START Material provided

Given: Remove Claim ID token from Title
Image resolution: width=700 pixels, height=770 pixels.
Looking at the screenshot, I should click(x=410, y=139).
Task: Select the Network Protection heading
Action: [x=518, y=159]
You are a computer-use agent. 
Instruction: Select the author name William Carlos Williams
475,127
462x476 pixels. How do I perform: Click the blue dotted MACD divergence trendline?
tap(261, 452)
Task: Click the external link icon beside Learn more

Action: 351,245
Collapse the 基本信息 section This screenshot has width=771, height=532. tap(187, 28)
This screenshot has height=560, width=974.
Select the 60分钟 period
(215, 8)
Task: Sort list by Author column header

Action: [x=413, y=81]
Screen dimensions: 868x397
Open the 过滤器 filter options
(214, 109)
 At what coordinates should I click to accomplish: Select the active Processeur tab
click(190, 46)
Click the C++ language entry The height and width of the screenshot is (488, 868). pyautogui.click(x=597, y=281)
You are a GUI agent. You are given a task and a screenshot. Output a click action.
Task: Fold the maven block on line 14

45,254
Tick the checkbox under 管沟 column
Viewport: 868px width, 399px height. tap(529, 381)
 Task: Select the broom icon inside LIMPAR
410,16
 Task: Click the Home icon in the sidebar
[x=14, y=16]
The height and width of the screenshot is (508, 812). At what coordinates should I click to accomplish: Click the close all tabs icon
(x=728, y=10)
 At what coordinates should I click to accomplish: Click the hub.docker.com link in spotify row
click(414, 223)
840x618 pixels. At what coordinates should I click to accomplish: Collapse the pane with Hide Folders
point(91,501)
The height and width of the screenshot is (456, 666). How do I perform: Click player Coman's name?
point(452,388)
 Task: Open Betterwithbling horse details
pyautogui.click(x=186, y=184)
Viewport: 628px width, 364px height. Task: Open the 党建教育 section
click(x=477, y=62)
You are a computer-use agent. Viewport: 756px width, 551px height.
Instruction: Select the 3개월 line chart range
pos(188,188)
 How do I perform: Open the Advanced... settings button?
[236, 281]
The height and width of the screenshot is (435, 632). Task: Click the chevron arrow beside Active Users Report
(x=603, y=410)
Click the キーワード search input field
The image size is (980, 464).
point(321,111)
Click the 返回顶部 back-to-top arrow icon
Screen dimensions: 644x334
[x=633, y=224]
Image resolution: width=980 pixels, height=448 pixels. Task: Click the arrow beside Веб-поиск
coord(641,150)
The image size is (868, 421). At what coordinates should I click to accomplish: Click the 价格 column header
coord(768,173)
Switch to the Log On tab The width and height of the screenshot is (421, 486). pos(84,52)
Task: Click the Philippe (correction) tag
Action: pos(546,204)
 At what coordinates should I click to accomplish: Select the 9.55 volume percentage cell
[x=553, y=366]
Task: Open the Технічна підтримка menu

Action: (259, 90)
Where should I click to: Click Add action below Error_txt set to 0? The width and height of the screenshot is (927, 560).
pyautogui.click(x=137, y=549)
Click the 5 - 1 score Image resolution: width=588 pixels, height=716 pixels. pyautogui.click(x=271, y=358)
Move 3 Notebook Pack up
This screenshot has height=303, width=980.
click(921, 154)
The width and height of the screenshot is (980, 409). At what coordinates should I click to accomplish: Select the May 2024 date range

END Material provided

* **Work order**: Look through the entries above and list every line containing "computer".

* **Solved exercise**:
You are a computer-use agent. 
You are a computer-use agent. Viewport: 756px width, 551px height.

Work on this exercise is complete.